# TASK GOAL
What you give back must match the records below exactly.

# RECORDS FOR THIS TASK
-- Opening Marker --
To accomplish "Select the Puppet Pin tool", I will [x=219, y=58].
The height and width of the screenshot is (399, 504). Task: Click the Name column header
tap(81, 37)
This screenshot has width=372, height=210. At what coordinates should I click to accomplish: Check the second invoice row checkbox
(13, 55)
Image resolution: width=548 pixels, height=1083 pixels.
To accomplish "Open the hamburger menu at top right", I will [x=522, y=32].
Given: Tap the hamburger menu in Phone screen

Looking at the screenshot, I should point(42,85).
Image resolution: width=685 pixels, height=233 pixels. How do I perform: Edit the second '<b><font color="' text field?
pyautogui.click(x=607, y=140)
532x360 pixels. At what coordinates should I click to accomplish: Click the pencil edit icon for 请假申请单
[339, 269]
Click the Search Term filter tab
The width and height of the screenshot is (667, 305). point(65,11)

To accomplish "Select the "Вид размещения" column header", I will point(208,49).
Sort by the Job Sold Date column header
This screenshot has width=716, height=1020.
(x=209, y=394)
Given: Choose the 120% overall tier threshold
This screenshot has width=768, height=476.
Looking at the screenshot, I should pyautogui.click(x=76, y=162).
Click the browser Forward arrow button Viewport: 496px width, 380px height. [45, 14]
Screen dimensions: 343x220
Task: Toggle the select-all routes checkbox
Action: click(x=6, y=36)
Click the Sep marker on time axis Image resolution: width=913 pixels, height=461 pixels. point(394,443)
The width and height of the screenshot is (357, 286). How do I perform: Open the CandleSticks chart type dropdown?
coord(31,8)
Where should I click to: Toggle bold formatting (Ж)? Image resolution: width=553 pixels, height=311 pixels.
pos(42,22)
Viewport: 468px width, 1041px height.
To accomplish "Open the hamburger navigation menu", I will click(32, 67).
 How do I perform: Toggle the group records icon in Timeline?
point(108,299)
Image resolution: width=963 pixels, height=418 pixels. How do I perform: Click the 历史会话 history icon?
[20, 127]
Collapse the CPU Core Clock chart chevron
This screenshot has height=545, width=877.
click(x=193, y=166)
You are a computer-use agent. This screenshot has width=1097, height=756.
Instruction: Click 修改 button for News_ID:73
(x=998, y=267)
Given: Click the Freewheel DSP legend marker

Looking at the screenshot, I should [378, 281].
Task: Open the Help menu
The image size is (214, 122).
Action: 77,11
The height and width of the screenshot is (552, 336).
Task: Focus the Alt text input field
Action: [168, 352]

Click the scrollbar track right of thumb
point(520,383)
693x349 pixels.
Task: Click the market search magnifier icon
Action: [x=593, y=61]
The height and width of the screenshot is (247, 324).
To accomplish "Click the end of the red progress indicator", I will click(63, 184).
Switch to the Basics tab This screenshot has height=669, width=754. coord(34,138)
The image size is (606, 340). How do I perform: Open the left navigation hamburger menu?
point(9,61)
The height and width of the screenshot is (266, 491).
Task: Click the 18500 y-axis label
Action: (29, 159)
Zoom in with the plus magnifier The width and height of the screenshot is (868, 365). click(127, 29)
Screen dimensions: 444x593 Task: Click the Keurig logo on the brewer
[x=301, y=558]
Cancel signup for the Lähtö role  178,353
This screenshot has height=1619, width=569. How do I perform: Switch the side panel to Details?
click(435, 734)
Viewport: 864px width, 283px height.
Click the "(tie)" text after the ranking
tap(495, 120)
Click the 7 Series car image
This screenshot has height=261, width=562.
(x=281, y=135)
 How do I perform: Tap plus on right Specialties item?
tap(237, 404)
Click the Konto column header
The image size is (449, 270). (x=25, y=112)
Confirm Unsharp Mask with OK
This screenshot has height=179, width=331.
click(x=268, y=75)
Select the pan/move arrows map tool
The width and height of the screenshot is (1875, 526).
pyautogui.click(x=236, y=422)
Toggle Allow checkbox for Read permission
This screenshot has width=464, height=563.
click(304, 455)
-- Closing Marker --
# TASK OUTPUT
To accomplish "Select the Puppet Pin tool", I will [x=219, y=58].
The height and width of the screenshot is (399, 504). Task: Click the Name column header
tap(81, 37)
This screenshot has width=372, height=210. At what coordinates should I click to accomplish: Check the second invoice row checkbox
(13, 55)
Image resolution: width=548 pixels, height=1083 pixels.
To accomplish "Open the hamburger menu at top right", I will [x=522, y=32].
Given: Tap the hamburger menu in Phone screen

Looking at the screenshot, I should point(42,85).
Image resolution: width=685 pixels, height=233 pixels. How do I perform: Edit the second '<b><font color="' text field?
pyautogui.click(x=607, y=140)
532x360 pixels. At what coordinates should I click to accomplish: Click the pencil edit icon for 请假申请单
[339, 269]
Click the Search Term filter tab
The width and height of the screenshot is (667, 305). point(65,11)

To accomplish "Select the "Вид размещения" column header", I will point(208,49).
Sort by the Job Sold Date column header
This screenshot has width=716, height=1020.
(x=209, y=394)
Given: Choose the 120% overall tier threshold
This screenshot has width=768, height=476.
Looking at the screenshot, I should pyautogui.click(x=76, y=162).
Click the browser Forward arrow button Viewport: 496px width, 380px height. [45, 14]
Screen dimensions: 343x220
Task: Toggle the select-all routes checkbox
Action: click(x=6, y=36)
Click the Sep marker on time axis Image resolution: width=913 pixels, height=461 pixels. point(394,443)
The width and height of the screenshot is (357, 286). How do I perform: Open the CandleSticks chart type dropdown?
coord(31,8)
Where should I click to: Toggle bold formatting (Ж)? Image resolution: width=553 pixels, height=311 pixels.
pos(42,22)
Viewport: 468px width, 1041px height.
To accomplish "Open the hamburger navigation menu", I will click(32, 67).
 How do I perform: Toggle the group records icon in Timeline?
point(108,299)
Image resolution: width=963 pixels, height=418 pixels. How do I perform: Click the 历史会话 history icon?
[20, 127]
Collapse the CPU Core Clock chart chevron
This screenshot has height=545, width=877.
click(x=193, y=166)
You are a computer-use agent. This screenshot has width=1097, height=756.
Instruction: Click 修改 button for News_ID:73
(x=998, y=267)
Given: Click the Freewheel DSP legend marker

Looking at the screenshot, I should [378, 281].
Task: Open the Help menu
The image size is (214, 122).
Action: 77,11
The height and width of the screenshot is (552, 336).
Task: Focus the Alt text input field
Action: [168, 352]

Click the scrollbar track right of thumb
point(520,383)
693x349 pixels.
Task: Click the market search magnifier icon
Action: [x=593, y=61]
The height and width of the screenshot is (247, 324).
To accomplish "Click the end of the red progress indicator", I will click(63, 184).
Switch to the Basics tab This screenshot has height=669, width=754. coord(34,138)
The image size is (606, 340). How do I perform: Open the left navigation hamburger menu?
point(9,61)
The height and width of the screenshot is (266, 491).
Task: Click the 18500 y-axis label
Action: (29, 159)
Zoom in with the plus magnifier The width and height of the screenshot is (868, 365). click(127, 29)
Screen dimensions: 444x593 Task: Click the Keurig logo on the brewer
[x=301, y=558]
Cancel signup for the Lähtö role  178,353
This screenshot has height=1619, width=569. How do I perform: Switch the side panel to Details?
click(435, 734)
Viewport: 864px width, 283px height.
Click the "(tie)" text after the ranking
tap(495, 120)
Click the 7 Series car image
This screenshot has height=261, width=562.
(x=281, y=135)
 How do I perform: Tap plus on right Specialties item?
tap(237, 404)
Click the Konto column header
The image size is (449, 270). (x=25, y=112)
Confirm Unsharp Mask with OK
This screenshot has height=179, width=331.
click(x=268, y=75)
Select the pan/move arrows map tool
The width and height of the screenshot is (1875, 526).
pyautogui.click(x=236, y=422)
Toggle Allow checkbox for Read permission
This screenshot has width=464, height=563.
click(304, 455)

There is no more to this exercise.